Up to and including the line that contains "Given: Sort standings by О points column", return every line from the start of the data, unchanged.
***
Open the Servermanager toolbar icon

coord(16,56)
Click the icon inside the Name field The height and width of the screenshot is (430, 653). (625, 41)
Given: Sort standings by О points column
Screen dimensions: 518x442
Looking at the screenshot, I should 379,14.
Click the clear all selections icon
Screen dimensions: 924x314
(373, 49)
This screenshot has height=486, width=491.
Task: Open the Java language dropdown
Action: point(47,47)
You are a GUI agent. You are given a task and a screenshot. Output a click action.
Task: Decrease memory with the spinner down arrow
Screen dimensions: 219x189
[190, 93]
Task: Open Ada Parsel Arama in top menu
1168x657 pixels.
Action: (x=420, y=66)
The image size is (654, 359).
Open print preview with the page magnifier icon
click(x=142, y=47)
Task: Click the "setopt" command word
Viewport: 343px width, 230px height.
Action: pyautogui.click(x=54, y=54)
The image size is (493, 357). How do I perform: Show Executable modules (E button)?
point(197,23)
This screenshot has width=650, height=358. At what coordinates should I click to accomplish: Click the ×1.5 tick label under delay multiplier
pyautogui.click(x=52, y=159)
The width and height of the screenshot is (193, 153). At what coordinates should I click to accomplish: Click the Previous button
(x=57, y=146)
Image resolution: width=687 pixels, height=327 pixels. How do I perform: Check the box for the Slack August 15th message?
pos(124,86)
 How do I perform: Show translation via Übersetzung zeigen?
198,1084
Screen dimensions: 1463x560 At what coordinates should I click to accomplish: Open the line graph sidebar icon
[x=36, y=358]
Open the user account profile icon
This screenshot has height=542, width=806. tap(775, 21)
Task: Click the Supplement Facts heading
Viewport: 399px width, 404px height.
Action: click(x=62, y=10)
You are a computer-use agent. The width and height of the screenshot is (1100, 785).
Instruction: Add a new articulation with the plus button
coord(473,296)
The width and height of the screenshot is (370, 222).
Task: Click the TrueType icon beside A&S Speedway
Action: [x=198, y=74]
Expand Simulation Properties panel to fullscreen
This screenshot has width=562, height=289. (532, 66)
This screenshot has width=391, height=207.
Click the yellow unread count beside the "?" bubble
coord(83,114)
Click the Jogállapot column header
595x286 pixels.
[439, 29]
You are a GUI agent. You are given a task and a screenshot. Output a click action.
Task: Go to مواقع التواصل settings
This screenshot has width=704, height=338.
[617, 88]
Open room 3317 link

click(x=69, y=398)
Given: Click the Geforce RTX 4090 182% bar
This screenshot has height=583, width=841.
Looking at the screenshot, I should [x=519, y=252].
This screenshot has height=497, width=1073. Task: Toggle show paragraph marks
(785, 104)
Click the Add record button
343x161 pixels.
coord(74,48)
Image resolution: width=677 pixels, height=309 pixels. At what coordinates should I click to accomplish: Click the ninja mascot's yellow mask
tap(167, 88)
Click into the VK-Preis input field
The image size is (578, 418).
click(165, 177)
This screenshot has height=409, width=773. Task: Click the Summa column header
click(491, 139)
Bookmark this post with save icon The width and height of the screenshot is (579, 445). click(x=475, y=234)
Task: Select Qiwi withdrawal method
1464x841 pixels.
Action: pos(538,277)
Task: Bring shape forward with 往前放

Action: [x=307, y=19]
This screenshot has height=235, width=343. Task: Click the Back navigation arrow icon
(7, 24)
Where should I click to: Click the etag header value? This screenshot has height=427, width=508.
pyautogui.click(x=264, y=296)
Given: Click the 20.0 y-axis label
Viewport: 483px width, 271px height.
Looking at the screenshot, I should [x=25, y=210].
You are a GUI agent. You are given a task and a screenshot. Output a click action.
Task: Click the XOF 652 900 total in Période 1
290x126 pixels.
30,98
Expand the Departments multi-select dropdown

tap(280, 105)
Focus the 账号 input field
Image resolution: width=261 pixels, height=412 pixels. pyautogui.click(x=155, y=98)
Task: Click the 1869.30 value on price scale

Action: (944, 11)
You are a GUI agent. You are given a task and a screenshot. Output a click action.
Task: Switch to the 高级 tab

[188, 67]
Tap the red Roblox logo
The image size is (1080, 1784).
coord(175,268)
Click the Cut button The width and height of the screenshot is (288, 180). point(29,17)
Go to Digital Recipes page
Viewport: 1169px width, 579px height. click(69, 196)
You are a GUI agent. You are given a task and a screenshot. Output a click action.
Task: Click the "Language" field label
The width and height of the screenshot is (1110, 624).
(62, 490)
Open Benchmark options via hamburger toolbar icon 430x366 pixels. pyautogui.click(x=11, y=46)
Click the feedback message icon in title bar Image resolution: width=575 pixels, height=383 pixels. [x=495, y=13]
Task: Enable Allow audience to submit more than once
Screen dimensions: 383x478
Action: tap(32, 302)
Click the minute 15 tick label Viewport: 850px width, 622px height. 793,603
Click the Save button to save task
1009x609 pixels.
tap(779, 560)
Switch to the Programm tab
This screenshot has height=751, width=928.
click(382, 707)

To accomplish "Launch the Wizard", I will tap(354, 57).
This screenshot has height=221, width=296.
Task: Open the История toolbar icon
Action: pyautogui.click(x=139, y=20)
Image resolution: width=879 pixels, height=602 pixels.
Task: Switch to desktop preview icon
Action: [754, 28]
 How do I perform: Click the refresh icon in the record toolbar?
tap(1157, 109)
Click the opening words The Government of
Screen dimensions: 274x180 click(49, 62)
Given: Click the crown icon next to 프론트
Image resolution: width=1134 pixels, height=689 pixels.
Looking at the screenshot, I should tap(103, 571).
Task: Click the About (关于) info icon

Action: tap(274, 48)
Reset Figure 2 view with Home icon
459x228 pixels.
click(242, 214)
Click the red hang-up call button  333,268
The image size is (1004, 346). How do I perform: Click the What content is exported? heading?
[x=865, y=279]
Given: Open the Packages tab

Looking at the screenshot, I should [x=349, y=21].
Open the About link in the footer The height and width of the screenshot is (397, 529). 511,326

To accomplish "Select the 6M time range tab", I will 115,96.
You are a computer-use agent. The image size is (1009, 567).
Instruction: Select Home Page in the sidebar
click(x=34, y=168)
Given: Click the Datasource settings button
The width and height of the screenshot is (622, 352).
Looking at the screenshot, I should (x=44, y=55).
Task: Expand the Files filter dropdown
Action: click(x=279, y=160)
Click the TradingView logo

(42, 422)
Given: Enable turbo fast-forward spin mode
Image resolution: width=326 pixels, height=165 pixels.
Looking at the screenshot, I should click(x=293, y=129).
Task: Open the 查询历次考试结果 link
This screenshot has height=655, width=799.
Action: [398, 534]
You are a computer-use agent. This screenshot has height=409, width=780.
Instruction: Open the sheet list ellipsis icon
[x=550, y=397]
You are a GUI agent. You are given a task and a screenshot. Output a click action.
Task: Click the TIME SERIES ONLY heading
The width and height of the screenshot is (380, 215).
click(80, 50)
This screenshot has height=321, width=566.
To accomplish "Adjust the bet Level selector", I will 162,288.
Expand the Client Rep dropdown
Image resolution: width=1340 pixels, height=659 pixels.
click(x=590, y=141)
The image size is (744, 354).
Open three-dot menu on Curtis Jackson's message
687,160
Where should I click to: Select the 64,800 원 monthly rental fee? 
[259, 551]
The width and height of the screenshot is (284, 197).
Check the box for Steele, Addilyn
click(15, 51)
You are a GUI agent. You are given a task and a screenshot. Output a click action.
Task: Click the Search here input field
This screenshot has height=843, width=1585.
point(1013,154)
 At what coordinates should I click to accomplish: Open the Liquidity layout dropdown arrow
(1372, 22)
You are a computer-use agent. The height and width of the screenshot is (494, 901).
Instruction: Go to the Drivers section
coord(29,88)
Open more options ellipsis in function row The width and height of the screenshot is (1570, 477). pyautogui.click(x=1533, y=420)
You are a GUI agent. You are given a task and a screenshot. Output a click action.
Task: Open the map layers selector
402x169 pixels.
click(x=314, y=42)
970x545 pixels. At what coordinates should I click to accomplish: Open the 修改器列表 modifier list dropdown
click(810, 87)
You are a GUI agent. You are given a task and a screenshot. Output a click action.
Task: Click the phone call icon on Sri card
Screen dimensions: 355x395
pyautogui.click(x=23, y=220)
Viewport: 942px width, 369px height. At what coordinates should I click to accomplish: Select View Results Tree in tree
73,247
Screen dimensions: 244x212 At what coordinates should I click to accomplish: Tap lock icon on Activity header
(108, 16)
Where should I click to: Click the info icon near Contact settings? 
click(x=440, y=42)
***
### Exercise response
Open the Servermanager toolbar icon

coord(16,56)
Click the icon inside the Name field The height and width of the screenshot is (430, 653). (625, 41)
Given: Sort standings by О points column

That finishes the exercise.